* **Objectives**:
• 1. In the insurance joke thread, which insurer is paired with "SEX in a hurry"?
• 2. Continue the insurance joke thread from its last post.

#### Document segment ####

# Insurance for Sex - Handy Tips



## Rasalom (Jun 16, 2007)

Insurance, and where to get it can be a minefield. This handy guide provides some useful advice on where to obtain relevant insurance in a variety of common situations related to sex...



SEX with your wife - Legal & General 

SEX with your future wife - Mutual Trust 

SEX with your secretary - Employers Liability 

SEX with a prostitute - Commercial Union 

SEX on the telephone - Direct line 

SEX with your biographer - Quote me happy 

SEX in a hurry - Insure & Go 

SEX with your boyfriend - Standard Life 

SEX with a transvestite - Confused.com 

SEX with someone different - Go compare.com 

SEX with an animal - Compare the meerkat.com 

SEX with a fat bird - More Than 

SEX on the back seat - Sheila's Wheels 

SEX with an O.A.P - SAGA 

SEX with a posh bird - Privilege.com 

SEX with a sheep - Farmers Union


----------



## motormouth (Jul 3, 2010)

Nice one :lol: :lol:


----------



## artona (Jan 19, 2006)

Who offers the best no claims policy and does it matter how many miles you do :lol: :lol:


----------



## dinger (Jul 30, 2007)

*sex*

3 people........Third party

house of ill repute.........Fully comp

effect of visiting house of ill repute.......... full no claims... :roll:


----------



## Mrplodd (Mar 4, 2008)

One of the funniest I have seen in a LOOONG time, made me laugh out loud !!!

#### Information given ####

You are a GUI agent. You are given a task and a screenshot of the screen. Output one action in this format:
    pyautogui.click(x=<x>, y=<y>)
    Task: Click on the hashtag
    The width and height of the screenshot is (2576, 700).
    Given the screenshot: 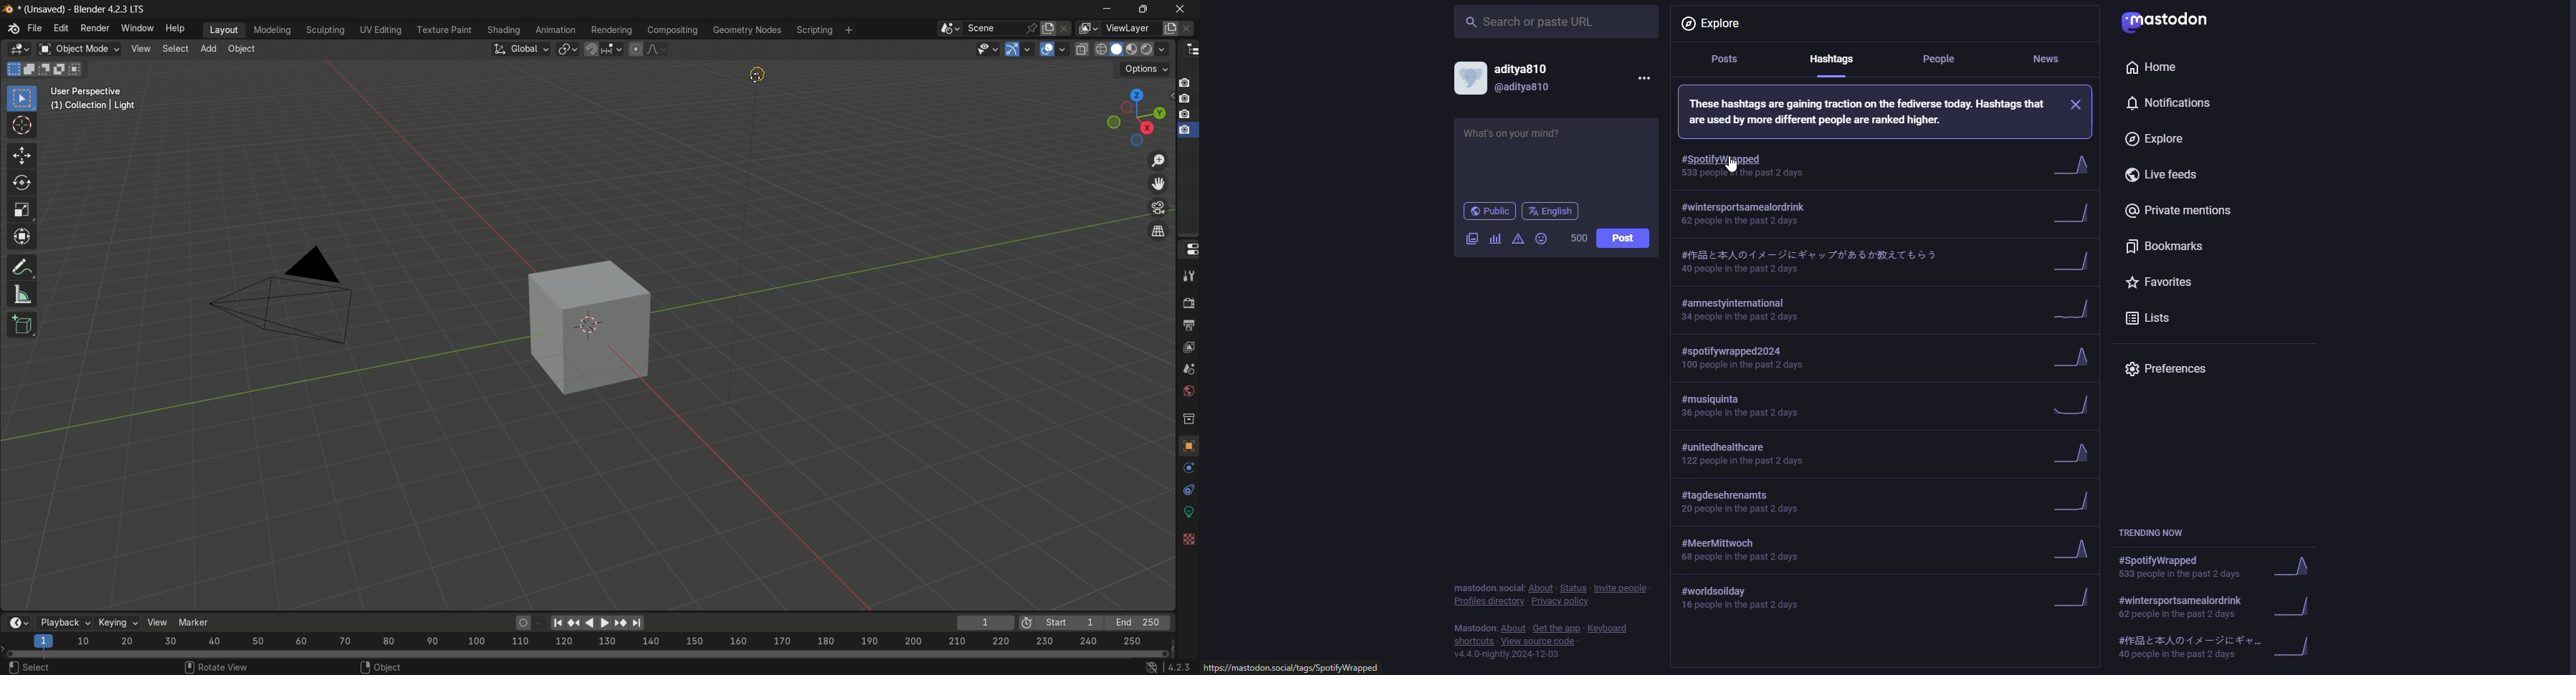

####

* **Answer list**:
• 1. Insure & Go

• 2.
BRILLIANT thanks !!


----------



## Rosbotham (May 4, 2008)

Rasalom said:


> SEX with a fat bird - More Than


I'd have thought that was Comfort...


----------



## pippin (Nov 15, 2007)

What about

SEX with a condom ------ SAFEGUARD


----------



## Mrplodd (Mar 4, 2008)

BUMP

Because this deserves to be seen by as many as possible !!!!


----------



## greenasthegrass (Oct 27, 2007)

Must admit this really tickled me today - very good postage to add to as well.

Greenie :lol:


----------



## CatherineandSteve (Dec 20, 2005)

Sex with a dog...........Churchill 8O :lol: :lol: :roll:


----------



## Codfinger (Jan 11, 2008)

:lol: :lol: :lol: thats brilliant put a smile on my face


----------



## jimmyd0g (Oct 22, 2009)

Sex with a sailor - Admiral


----------



## H1-GBV (Feb 28, 2006)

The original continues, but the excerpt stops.